Amnesty urges South Asian authorities to protect vulnerable people
The human rights body alleged that the Covid-19 crisis in South Asia has been exacerbated by a failure of the authorities there to provide accessible, accurate and evidence-based information about the virus
As cases of Covid-19 escalate in South Asia, Amnesty International has called on the authorities there to intensify efforts to protect vulnerable groups at higher risk, including daily wage earners, people displaced by conflict, health workers and prisoners.
In a press on Wednesday Biraj Patnaik, South Asia director at Amnesty International said, "As the number of Covid-19 cases in South Asia soars, the region's leaders must pay special attention to the most vulnerable and marginalised in this crisis."
"They need to protect the workers for whom staying at home means losing their livelihoods, people who lost their homes in conflicts and now languish in overcrowded camps, prisoners squeezed into cells with several others, and, not least, the valiant doctors and nurses who have never had the resources they need and are now putting their own health at risk to save others," he added.
The human rights organisation said the Covid-19 pandemic is poised to break into thousands of cases in South Asia, as more governments across the region this week imposed strict lockdowns and curfews amid fears that the virus will strike densely populated areas, overwhelming woefully inadequate healthcare facilities and devastating livelihoods across a region where more than 600 million people already live in poverty.

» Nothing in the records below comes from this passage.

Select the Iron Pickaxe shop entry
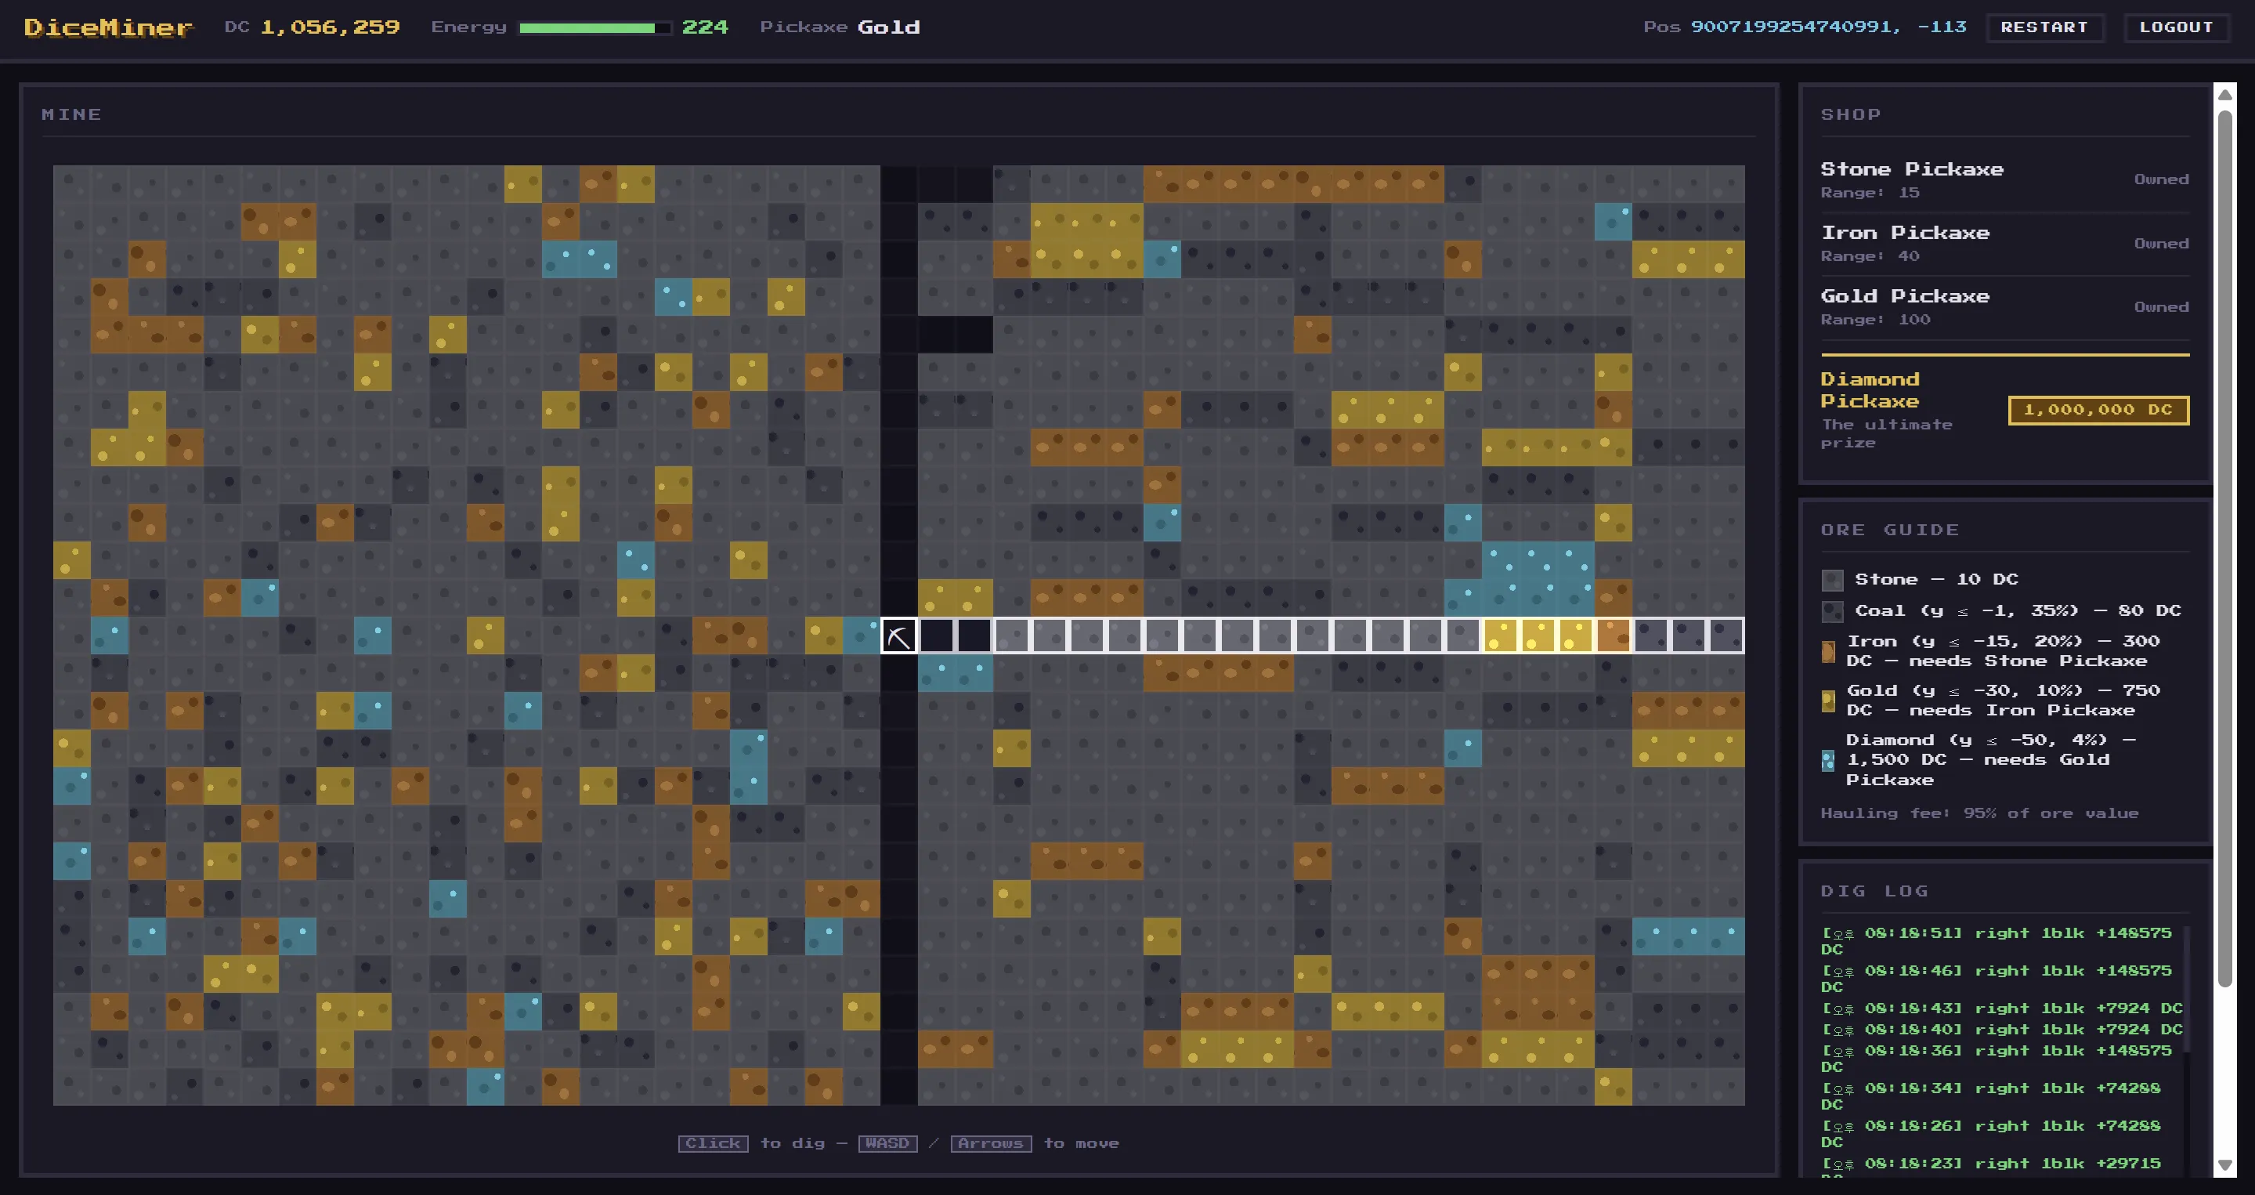This screenshot has height=1195, width=2255. (x=2005, y=243)
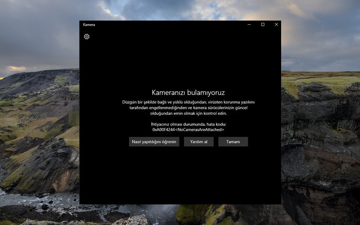This screenshot has width=360, height=225.
Task: Click the error code 0xA00F4244<NoCamerasAreAttached>
Action: click(x=188, y=129)
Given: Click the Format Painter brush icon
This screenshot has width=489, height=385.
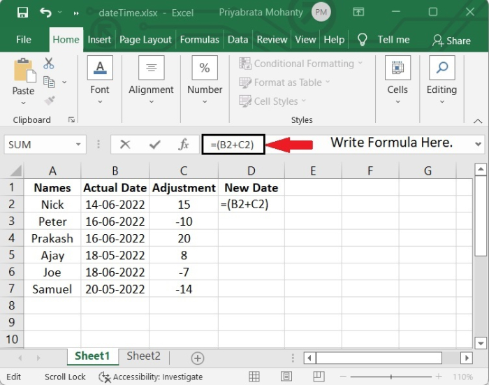Looking at the screenshot, I should (49, 101).
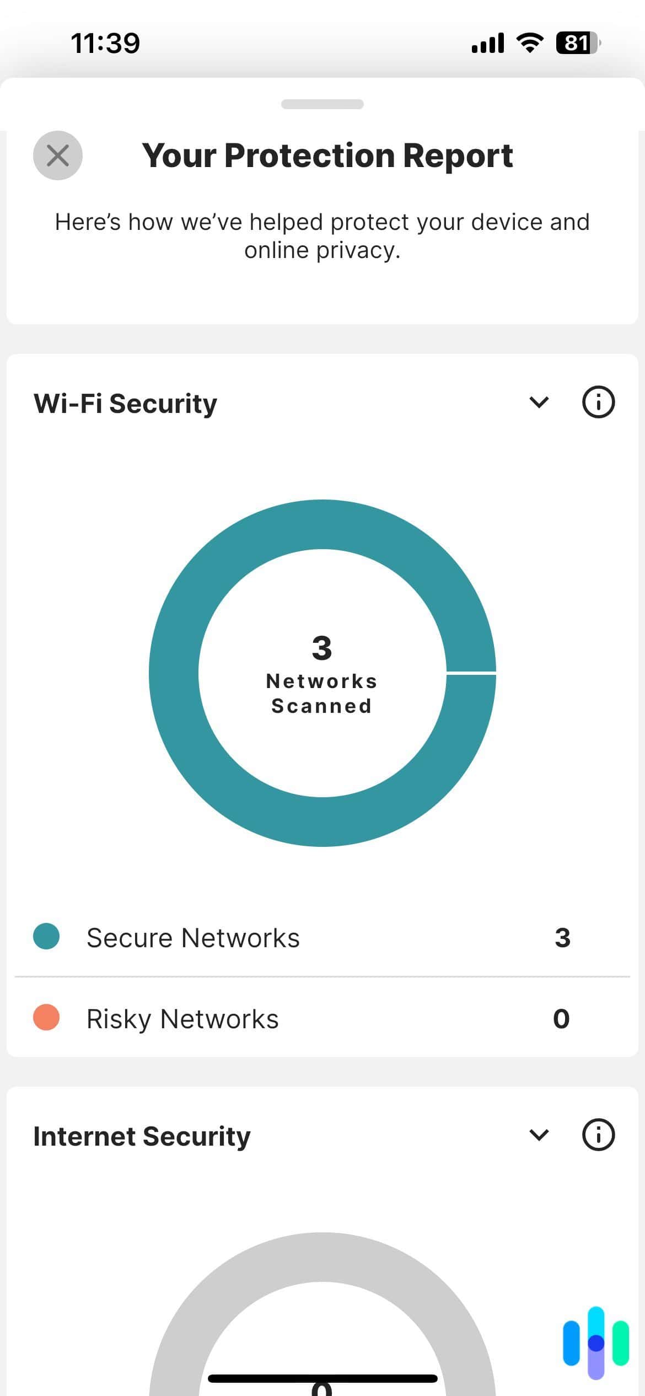Open the Wi-Fi Security info icon
645x1396 pixels.
click(598, 402)
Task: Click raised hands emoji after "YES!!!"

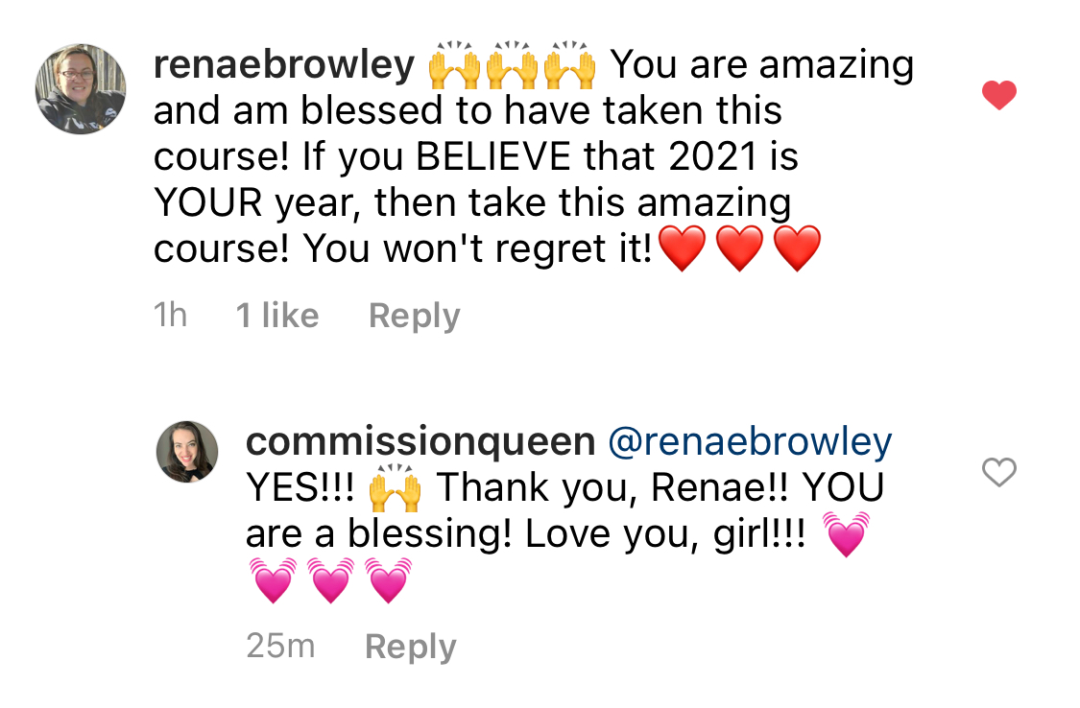Action: pyautogui.click(x=396, y=490)
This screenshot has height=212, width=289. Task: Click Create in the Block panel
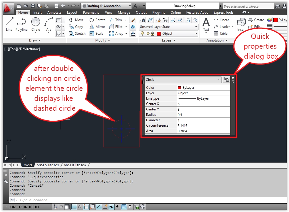point(256,20)

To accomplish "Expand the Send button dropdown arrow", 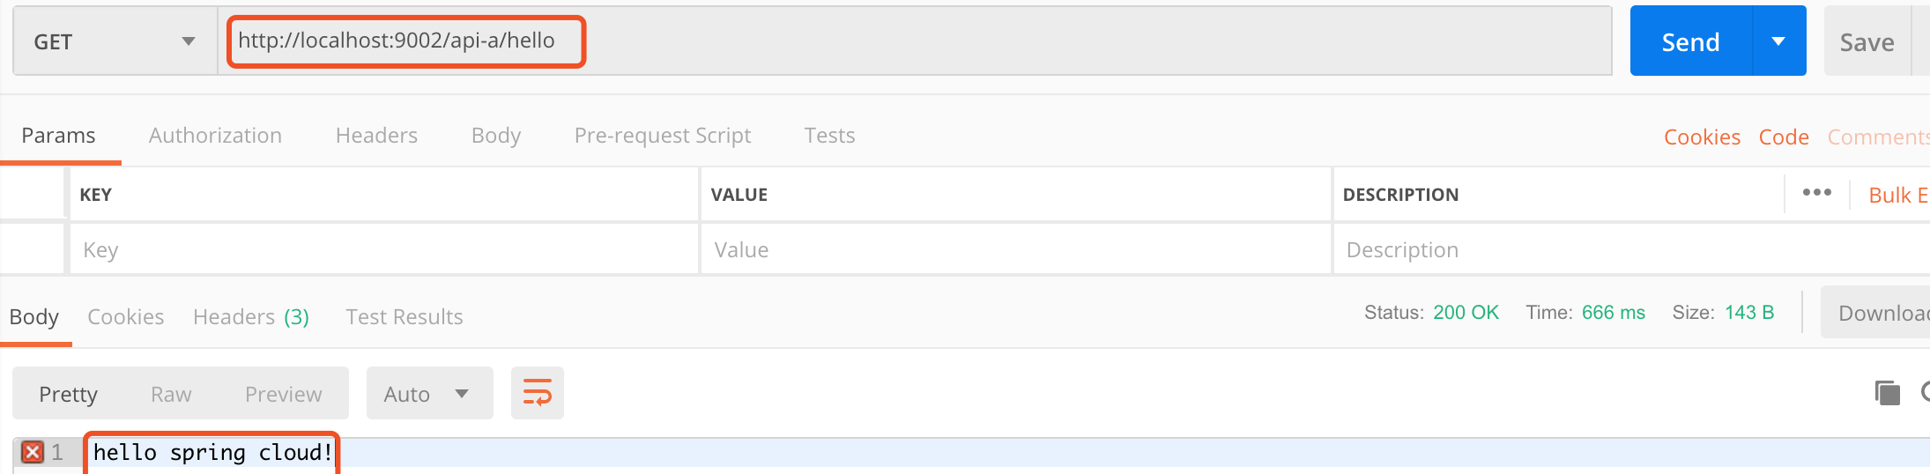I will click(1778, 41).
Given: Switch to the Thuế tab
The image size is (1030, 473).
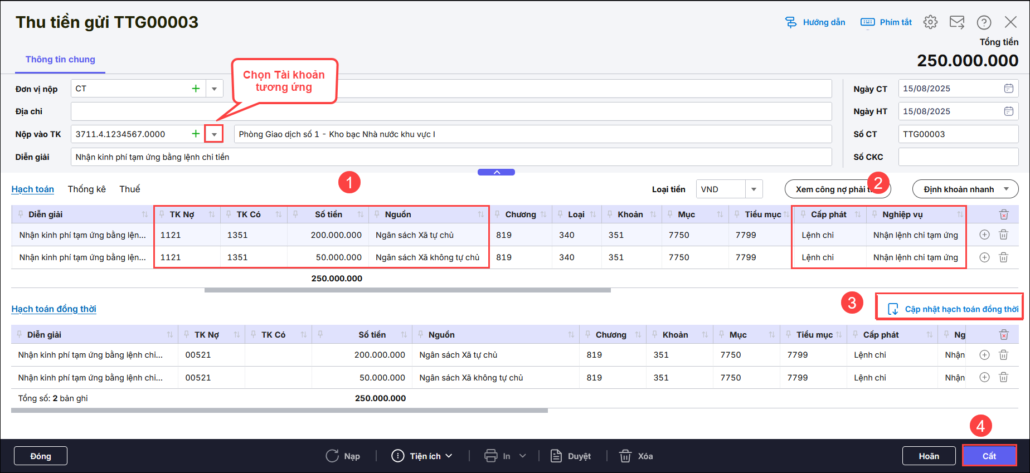Looking at the screenshot, I should pos(129,189).
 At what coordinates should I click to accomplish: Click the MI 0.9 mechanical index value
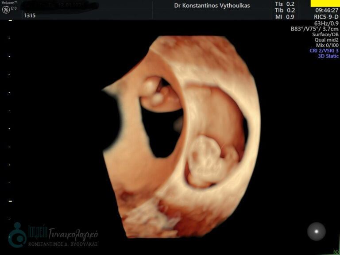click(x=285, y=17)
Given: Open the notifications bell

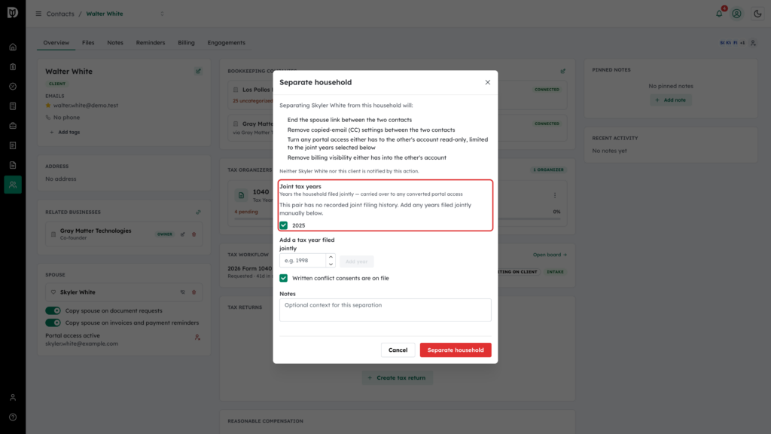Looking at the screenshot, I should coord(719,14).
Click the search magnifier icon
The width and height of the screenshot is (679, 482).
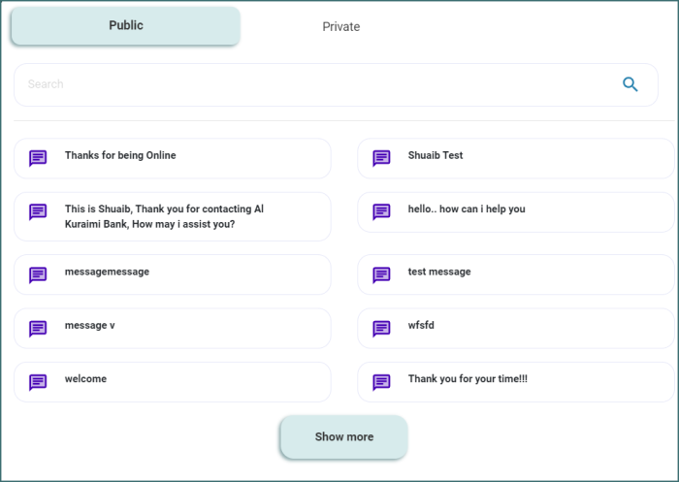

The Amnesty International alleged that the Covid-19 crisis in South Asia has been exacerbated by a failure of the authorities there to provide accessible, accurate and evidence-based information about the virus, how people can protect themselves, and what the government is doing to help them.
Some senior government officials in different countries in the region have, in recent weeks, either played down the crisis, suppressed information about its true scale, or, in the most damaging cases, provided false information about the effect it has – undermining the effectiveness of any public health response and potentially their right to health, said the human rights body.
In Bangladesh's Cox's Bazar district the failure to provide Rohingya refugees with accurate information about the virus has stirred alarming rumours in the camps that anyone who contracts it will be put to death by the authorities. The camps have been subject to an ongoing telecommunications blackout, said Amnesty.